How to do the Dumbbell Lying Floor Squeeze Press
- 1Lie flat on the floor holding a dumbbell in each hand with a neutral grip, palms facing each other.
- 2Press the two dumbbells firmly together over your chest and extend your arms straight up so the weights touch directly above the sternum.
- 3Bend your elbows and lower the dumbbells under control until your upper arms rest lightly on the floor.
- 4Keep squeezing the dumbbells together hard the entire time to maximize chest tension.
- 5Press the dumbbells back up to the start, driving through the chest until your arms are fully extended.
- 6Pause briefly at the top and squeeze the chest before lowering into the next rep.
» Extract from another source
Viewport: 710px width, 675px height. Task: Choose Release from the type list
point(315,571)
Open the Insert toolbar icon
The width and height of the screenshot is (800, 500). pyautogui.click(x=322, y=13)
- 7Complete your reps, then lower the dumbbells to the floor under control to finish the set.
Form tips
- Keep the dumbbells pressed tightly together for the whole set — the constant squeeze is what drives the chest contraction.
- Use a controlled tempo on the way down and a deliberate touch of the upper arms to the floor rather than dropping into it.
- Pull your shoulder blades down and together to give the press a stable base and protect your shoulders.
- Choose a moderate weight you can fully control, since the squeeze limits how much load you can press.
Common mistakes
- Letting the dumbbells drift apart during the rep, which releases the inner-chest tension that defines this exercise.
- Slamming the upper arms into the floor at the bottom, which removes muscle tension and stresses the shoulders.
- Going too heavy so the dumbbells separate or the form breaks, reducing chest engagement and risking a shoulder strain.
- Pressing with the triceps and shoulders alone instead of squeezing the dumbbells, which shifts work away from the chest.
Frequently asked questions
What muscles does the dumbbell lying floor squeeze press work?
It primarily works the chest (pectoralis major), with the triceps and front deltoids assisting the press. The constant inward squeeze emphasizes the chest contraction more than a standard press.
Why do you squeeze the dumbbells together?
Pressing the dumbbells together creates an isometric squeeze that keeps the chest under tension throughout the rep, increasing the contraction in the inner chest beyond what a normal press provides.
Is the dumbbell lying floor squeeze press good for beginners?
Yes. It is done on the floor with a controlled range of motion and a moderate weight, so it is a beginner-friendly way to build chest tension and pressing technique.
How many sets and reps should I do?
As a chest accessory, 3 to 4 sets of 10 to 15 reps with a moderate weight works well, focusing on a strong squeeze and full control on every rep.
Do I need a bench for this exercise?
No. It is performed lying on the floor, which limits how far your upper arms travel and makes it a safe option when you only have dumbbells and no bench.